Co-creatie: what’s in it for us?

Paulien Taken
MWD Onderwijs Innovatie
5 min readJan 12, 2016

Eind december kwam de CoP Sociale Cohesie voor de tweede keer bij elkaar om de volgende stap te zetten richting nieuw onderwijs. Wederom vond deze meeting plaats op onze HAN-locatie aan de Molkenboerstraat. De vraag is of dit in het kader van co-creatie de beste plek is. Moeten we dit proces niet ook buiten onze muren laten plaatsvinden, juist als we outside-in willen ontwerpen vanuit gedeeld eigenaarschap? We starten de bijeenkomst met dergelijke evaluatieve vragen op het co-creatie proces. Hoe zorgen we zowel individueel als gezamenlijk voor het succes van dit samenwerkingsproces ten behoeve van co-design van het in eerdere blogs genoemde toekomstbestendige sociaal werk onderwijs?

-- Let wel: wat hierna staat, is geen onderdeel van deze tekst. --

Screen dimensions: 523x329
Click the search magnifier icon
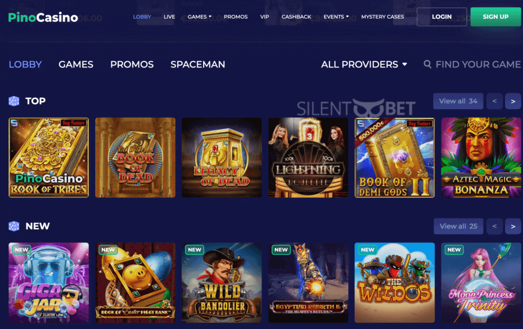click(427, 64)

Paradoxale succesfactoren van de CoP

Deze tussentijdse evaluatie tijdens de bijeenkomst levert een gedeeld beeld op wat betreft de succesfactoren voor de CoP volgens de aanwezige leden:

  • rol- en taakverduidelijking: helderheid in verwachtingen scheppen;
  • gezamenlijke stip aan de horizon: een concreet resultaat dat we tussentijds kunnen monitoren/evalueren op werkzaamheid en duurzaamheid;
  • waardecreatie concretiseren: de door de leden ervaren waarde op inhoud en proces borgen;
  • langere termijn procesplanning: programma, activiteiten en data vooruit plannen;
  • projectorganisatie: het creëren van een projectkernteam met commitment dat als motor fungeert. Daaromheen een brede gevarieerde schil;
  • commitment partnerorganisaties: geformaliseerde betrokkenheid vanuit de organisaties waarin de leden werkzaam verkennen.

We merken gezamenlijk de paradoxen op in onze behoefte aan structuur en zekerheid in het proces en resultaat dat we willen gaan vastleggen in een (traditioneel) projectplan. Want, door het vast te leggen gaan we mogelijk voorbij aan onze ambitie om emergent te werk te gaan, dus zonder vooraf opgestelde resultaat criteria of kwaliteitsnormen op het proces of resultaat. We willen namelijk kunnen experimenteren met wat werkt volgens de betrokkenen in onze specifieke context in deze tijdsgeest, zonder ons te laten leiden door kennis- en waardekaders en structuren om zo samen tot nieuwe betekenisgeving te kunnen komen.

Fronteer Strategy (2009)

Een tweede paradox is dat we aan de ene kant een open community willen zijn waarin iedereen kan deelnemen en zijn/haar expertise kan delen, maar dat we aan de andere kant zoeken naar een werkende projectorganisatie waarin leden een duidelijke rol hebben met bijbehorende duurzame en niet-vrijblijvende betrokkenheid met eigenstandige afgesproken taken en verantwoordelijkheden binnen het co-design proces. Dit vraagt om een beweging richting het vormen van een alliantie/coalitie, dat een minder open karakter heeft. Willen we dit? Of is dit wellicht goed te ondervangen door te werken met de genoemde flexibele brede schil om een kernteam heen waarbij we de open mogelijkheden voor participatie en dialoog kunnen vormgeven?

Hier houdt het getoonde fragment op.